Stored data
=== Section Start ===
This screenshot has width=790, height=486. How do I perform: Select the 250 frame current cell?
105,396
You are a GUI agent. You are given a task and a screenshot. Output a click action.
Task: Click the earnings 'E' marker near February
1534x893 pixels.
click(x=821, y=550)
=== Section End ===
Your assignment.
Please transcribe the records above in full, keeping every word.

Task answer.
This screenshot has width=790, height=486. How do I perform: Select the 250 frame current cell?
105,396
You are a GUI agent. You are given a task and a screenshot. Output a click action.
Task: Click the earnings 'E' marker near February
1534x893 pixels.
click(x=821, y=550)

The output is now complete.